The New Zealand High Commissioner met Purnima last year and committed to extend help towards her initiative for protecting the greater adjutant stork which is on the brink of extinction with less than 1200 birds left in the world.
Purnima has been working in Dadara, Pachariya, Singimari villages in Assam’s Kamrup district for the last 11 years.
She has mobilised a group of 200 rural women into a conservation army by giving marginalized women a voice.
On July 16, 2019, with support from New Zealand High Commission, 80 sewing machines were distributed among 200 women.
Two centers on cutting and tailoring training were inaugurated at Dadara by Kamrup (R) DC Kamal Baishya and SP Partha Sarathi Mahanta.

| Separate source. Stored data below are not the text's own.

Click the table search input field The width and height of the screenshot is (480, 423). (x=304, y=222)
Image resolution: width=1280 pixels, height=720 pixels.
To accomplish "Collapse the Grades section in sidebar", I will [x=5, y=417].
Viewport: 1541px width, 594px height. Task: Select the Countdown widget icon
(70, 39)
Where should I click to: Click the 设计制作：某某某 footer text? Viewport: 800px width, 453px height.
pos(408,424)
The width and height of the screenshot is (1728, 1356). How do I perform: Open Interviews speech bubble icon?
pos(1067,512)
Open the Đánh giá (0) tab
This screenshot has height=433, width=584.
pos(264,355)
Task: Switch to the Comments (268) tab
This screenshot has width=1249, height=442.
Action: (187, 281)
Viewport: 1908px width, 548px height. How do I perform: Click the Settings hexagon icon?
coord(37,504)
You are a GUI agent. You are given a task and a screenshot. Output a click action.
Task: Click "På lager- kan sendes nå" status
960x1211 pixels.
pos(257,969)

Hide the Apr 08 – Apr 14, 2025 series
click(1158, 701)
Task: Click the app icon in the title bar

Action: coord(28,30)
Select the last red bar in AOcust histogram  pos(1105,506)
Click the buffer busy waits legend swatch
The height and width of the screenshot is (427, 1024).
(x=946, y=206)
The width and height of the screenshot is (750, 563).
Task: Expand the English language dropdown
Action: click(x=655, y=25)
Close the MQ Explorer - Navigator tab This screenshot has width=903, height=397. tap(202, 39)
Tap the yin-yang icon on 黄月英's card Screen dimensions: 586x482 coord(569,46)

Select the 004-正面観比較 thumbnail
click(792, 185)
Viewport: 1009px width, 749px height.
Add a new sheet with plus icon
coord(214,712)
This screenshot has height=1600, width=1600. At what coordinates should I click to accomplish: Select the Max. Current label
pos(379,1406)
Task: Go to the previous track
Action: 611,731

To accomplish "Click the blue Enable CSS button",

The New Zealand High Commissioner Joanna Kempkers said, “The New Zealand High Commission is happy to support the project through our Head of Mission Fund. I commend Dr Purnima Barman for the way she has integrated the conservation of the endangered Hargila with the empowerment of local women by offering them a means of livelihood. This month, we will continue our support by providing 200 women with 80 sewing machines. I understand from Purnima that weaving the stork motif on saris, skirts, gamochas and other items has helped to establish a connect with the birds that has boosted conservation effort.”
On January 11, 2019, Purnima had met NZ High commissioner Joanna Kempkers at the latter’s residence and discussed the way forward for Hargila conservation.
She had gifted the much impressed New Zealand High Commissioner with handloom attire woven by the Hargila Army.
Barman works with local communities to increase the number of nesting trees and stop further cutting down of these trees.
Dadara Pachariya Singimari is now globally famous for protecting the Hargila.
The movement has empowered these women by providing them with livelihood, education, awareness training and capacity building.
These women now weave Hargila in their traditional handloom attire which is a matter of pride for them and also a steady source of income.